The way to lifelong learning

22nd November 1996 at 00:00
LIFELONG LEARNING By Norman Longworth and W K Davies Pounds 18.99 Kogan Page. When planning for a year, sow corn, when planning for a decade, plant trees, when planning for a lifetime, train and educate".

This is just one of a number of thought-provoking quotations that can be found in Lifelong Learning, an excellent book in which the authors Norman Longworth and W Keith Davies define lifelong learning and describe its far-reaching implications for every organisation, nation and individual throughout the world.

The authors have attempted to communicate the "why", "where", "what", "who", "when" and "how" to recognise and develop lifelong learning.

This is a timely publication as it coincides with a number of consultation papers on lifelong learning from the Government and the Labour party.

Lifelong learning concepts, ideas and practices are developing rapidly throughout the world. This book looks at lifelong learning in the context of the major global changes, ranging from the impact of new learning technologies and the changing patterns of employment and society.

The book very effectively develops all the issues that influence the development of a culture of lifelong learning.

In particular, it stresses the need for central government policies to be long term and for those policies and strategies to encourage lifelong learning. Governments need to take radical action by providing incentives for people in work to return to study and by helping with investment in the newer technologies which are changing the shape of education and training. Emphasising the speed of change, the authors say: "Learning accelerates - it is dynamic and is a geometric, not an arithmetic, progression."

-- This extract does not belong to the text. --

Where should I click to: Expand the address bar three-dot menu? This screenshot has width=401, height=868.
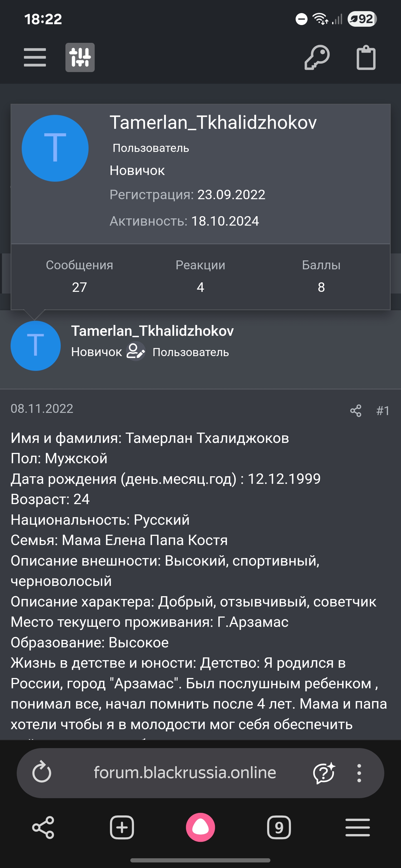[359, 772]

High unemployment must now be considered as structural and not cyclical, and, again, a learning society and learning organisations must offer opportunities for all, whether they be in work or not.

The authors make the point that the "tiger economies" have already made a commitment and have started developing a culture of lifelong learning.

The book provides a wealth of ideas on how to implement lifelong learning. The importance of schools and universities and employers is stressed. There are excellent case histories - the work of the Rover company for example - to show how major companies are responding to the challenges of global competition.

One very satisfactory feature of the book is the number of suggestions and ideas for organisationsto consider in defining, developing and implementing lifelong learning.

Lifelong Learning is extremely readable and timely, and presents an abundance of ideas, knowledge and suggestions for learning organisations and the general reader. My only criticism is the lack of reference to colleges of further education; they do not even elicit a reference in the contents section.

The further education sector is the most comprehensive of the educational sectors, working very closely with its community and the employers.

For me this singular lack of recognition detracts from what is otherwise an invaluable publication. It yet again highlights the almost total lack of understanding and appreciation of institutions already well down the road to developing lifelong learning systems. Nevertheless, I still highly recommend this book.